Existing approaches address parts of this problem. Coinbase’s AgentKit , for example, provisions wallet access to agents via API keys and environment variables — pragmatic, but tied to Coinbase and not portable. AP2 defines a Credential Provider role that manages tokenized payment credentials, but only for card networks. Academic work on authenticated delegation proposes a delegation token model built on OAuth 2.0 and OpenID Connect that comes closest to what is needed. And specifications like OpenID4VCI define how verifiable credentials can be issued to wallets — a mechanism that could be adapted for issuing payment authorization credentials to agents.

But none of these provide an open, provider-agnostic specification for the complete wallet-to-agent credential provisioning flow. MCP defines agent-to-tool communication. A2A defines agent-to-agent communication. Neither defines wallet-to-agent credential setup. This is a gap that needs to be filled with a dedicated specification.

Call to Action

The architecture I have described works today — the individual specifications exist, the technology is mature, and the pattern is provider-agnostic. But it relies on two pieces that are not yet specified:

1. Define the identity layer for wallet-agent interaction. How do a wallet and an agent mutually verify each other before exchanging payment credentials? This should build on existing identity specifications (W3C DIDs, A2A Agent Cards, ERC-8004) but define the concrete verification flow for payment authorization.

2. Draft the wallet-agent credential provisioning interface. What does the protocol look like when a wallet configures an agent with payment capabilities? This needs to be backend-agnostic — the same spec must work whether the payment backend is a smart contract or Coinbase.

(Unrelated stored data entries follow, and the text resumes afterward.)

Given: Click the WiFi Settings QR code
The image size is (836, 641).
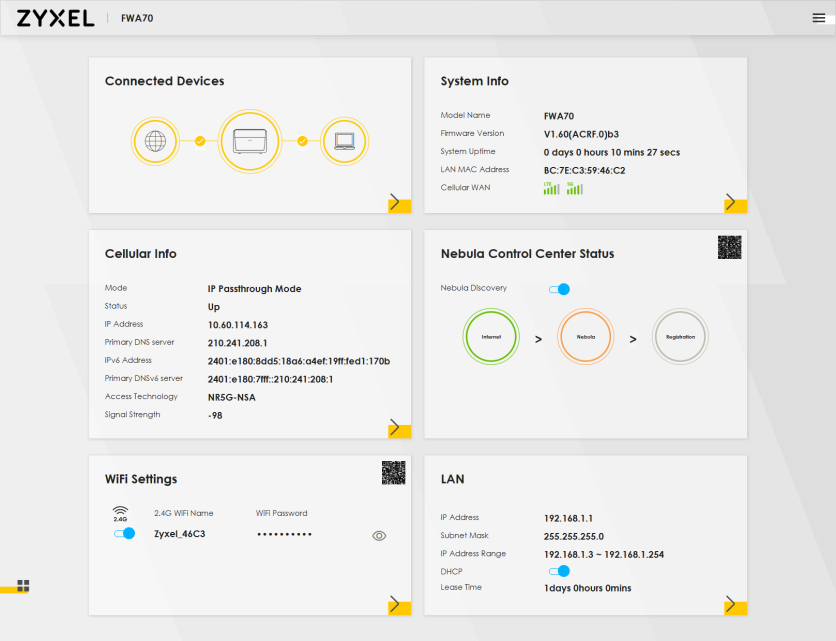Looking at the screenshot, I should pyautogui.click(x=393, y=473).
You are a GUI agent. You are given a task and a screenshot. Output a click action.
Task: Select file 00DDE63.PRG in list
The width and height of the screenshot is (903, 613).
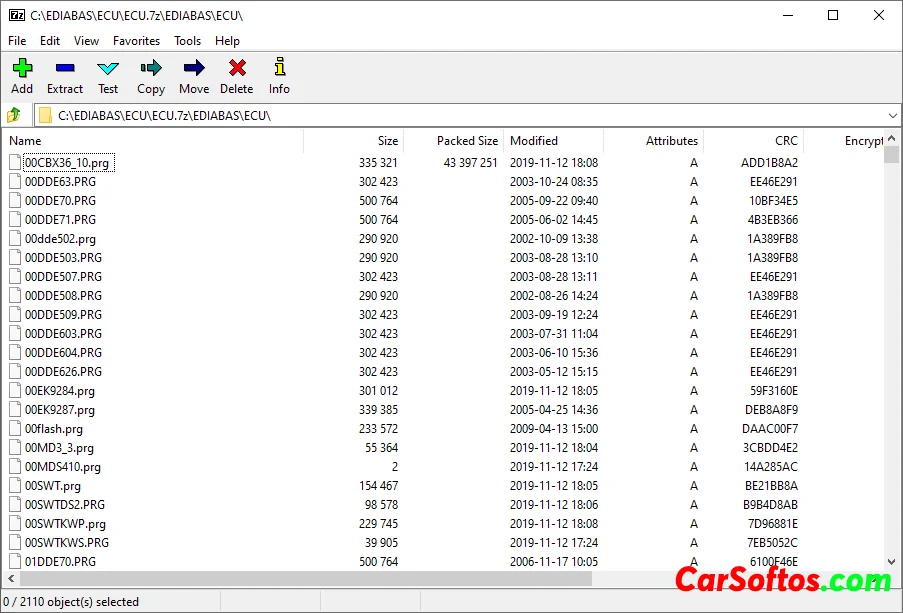coord(60,182)
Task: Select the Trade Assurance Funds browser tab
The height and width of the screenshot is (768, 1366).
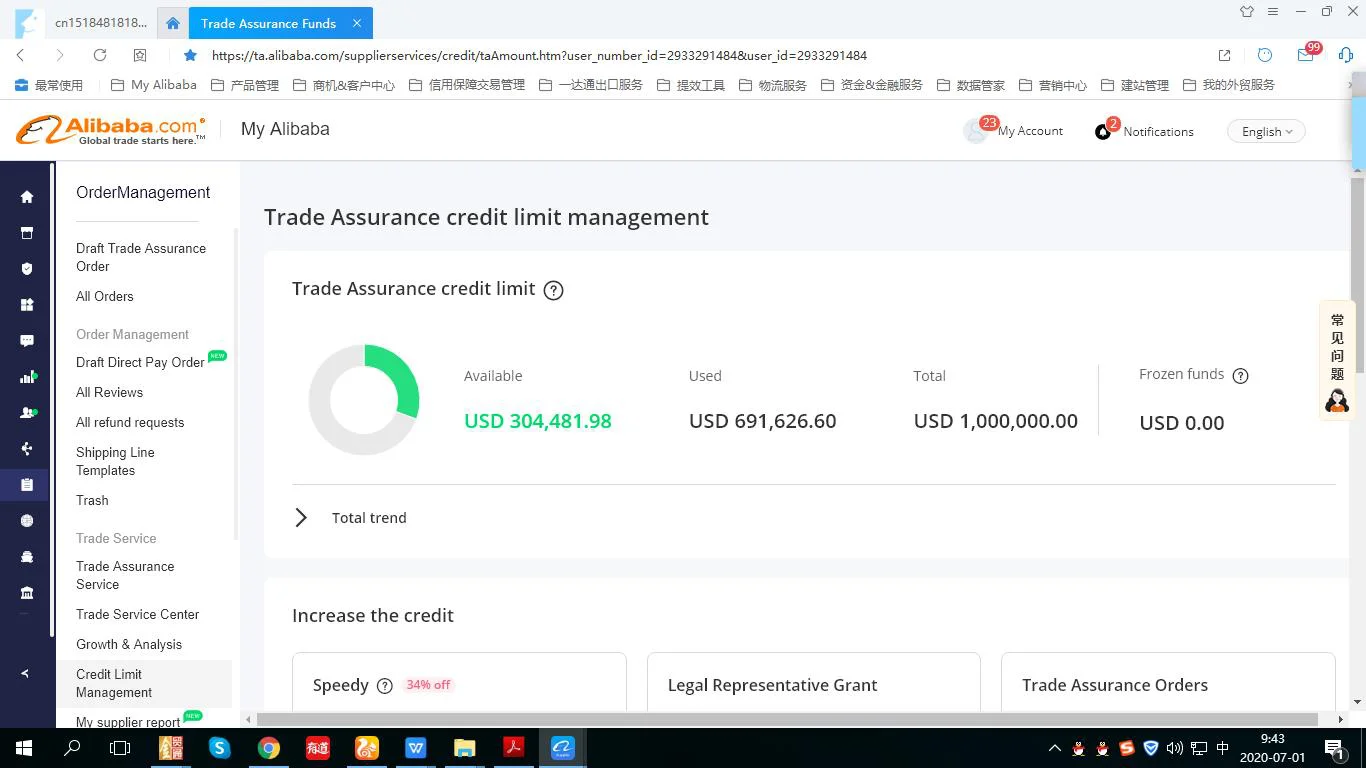Action: (x=268, y=23)
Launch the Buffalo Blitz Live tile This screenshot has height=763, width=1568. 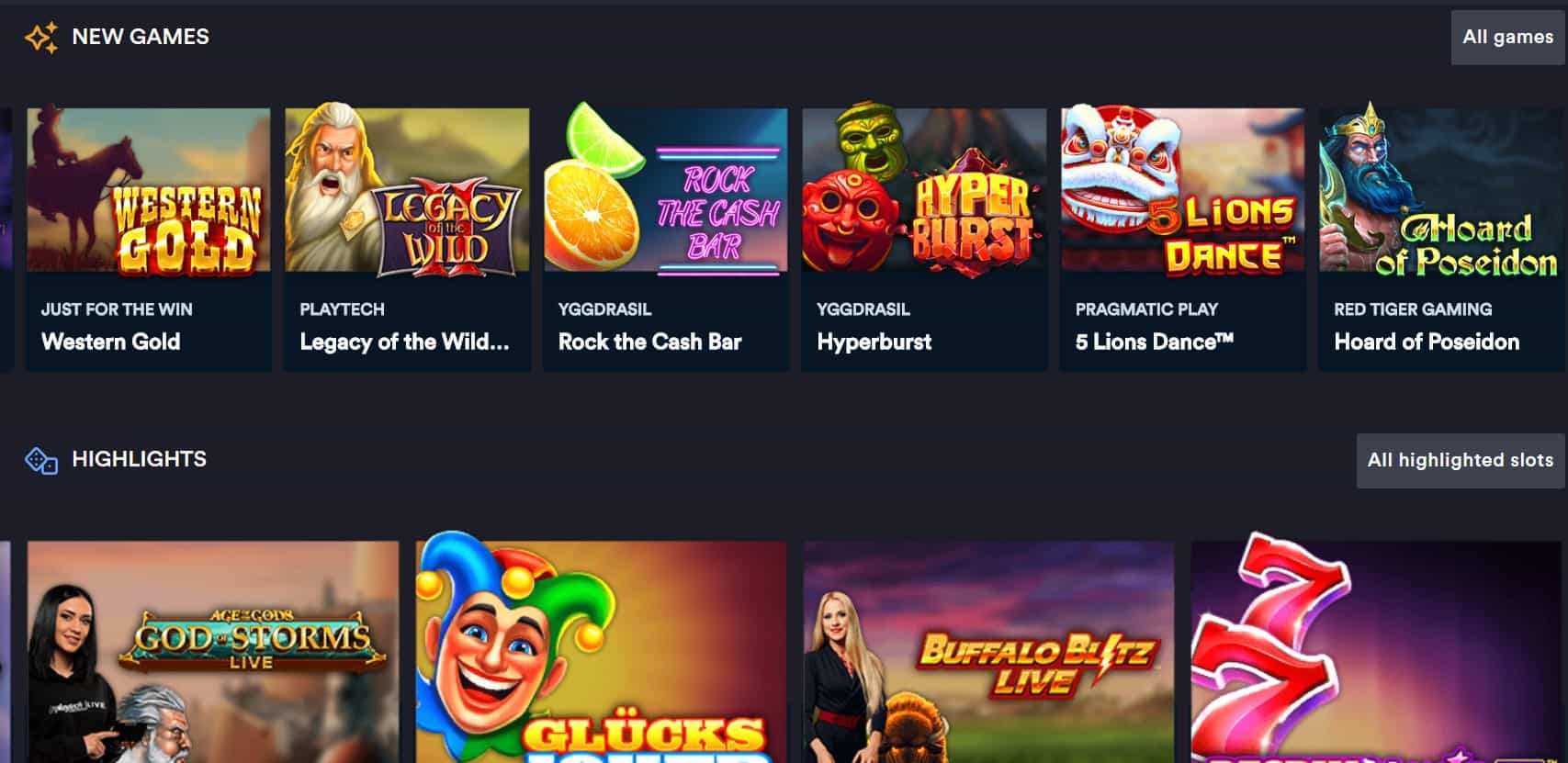tap(989, 652)
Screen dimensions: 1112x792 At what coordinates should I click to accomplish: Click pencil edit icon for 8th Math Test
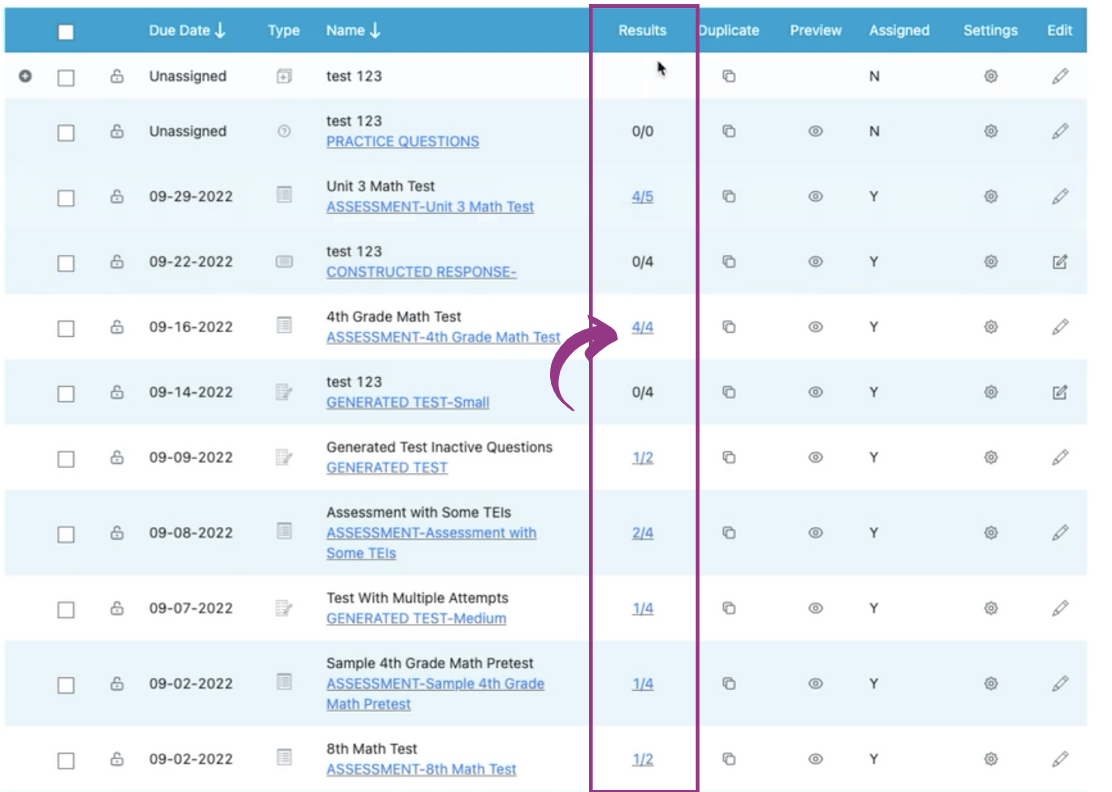tap(1060, 759)

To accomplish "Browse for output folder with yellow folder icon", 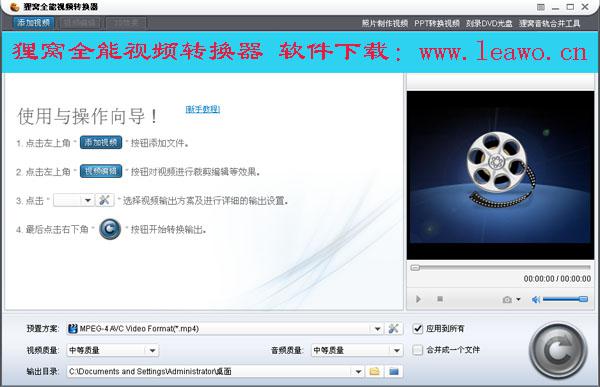I will pyautogui.click(x=374, y=371).
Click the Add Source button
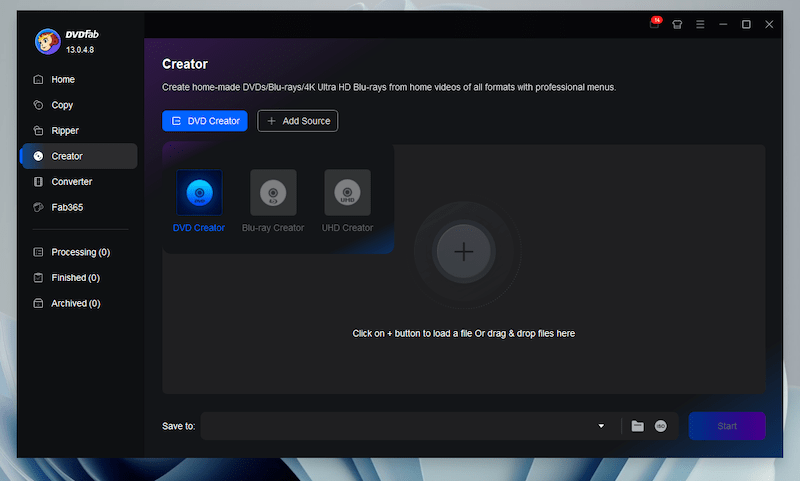800x481 pixels. click(298, 121)
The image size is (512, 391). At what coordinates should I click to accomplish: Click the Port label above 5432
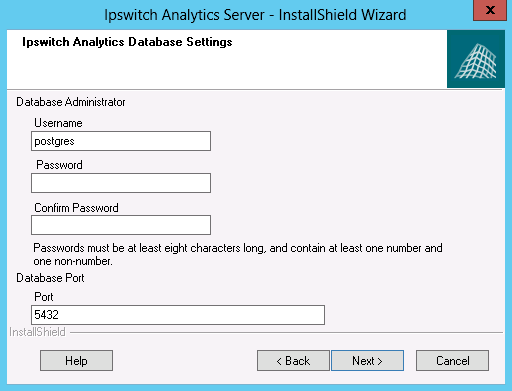coord(44,297)
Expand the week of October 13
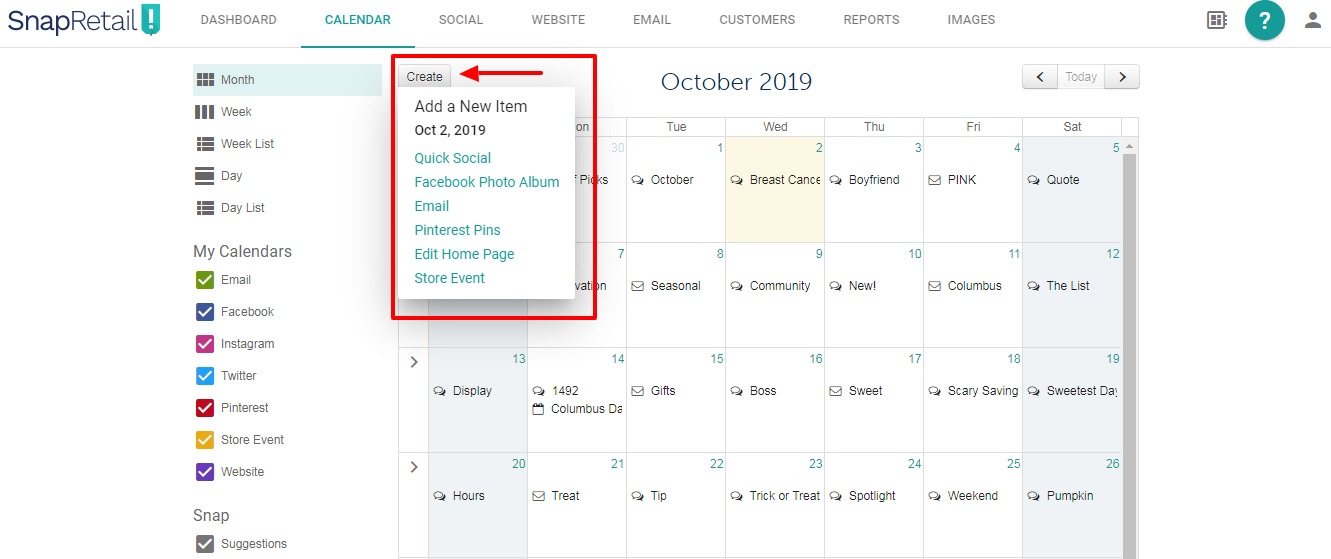The height and width of the screenshot is (559, 1331). tap(414, 362)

Both of these are natural tasks for the Agentic AI Foundation (AAIF) and its Agentic AI Working Group. The AAIF already hosts MCP and brings together the right players — Anthropic, Google, Microsoft, Coinbase, Cloudflare, and others. Defining how agents handle payments is a logical next step for this foundation.

The building blocks are here. The specifications are converging. What we need now is the connective tissue that ties them together.

AI agents will need wallets — and those wallets will need a standard way to talk to agents.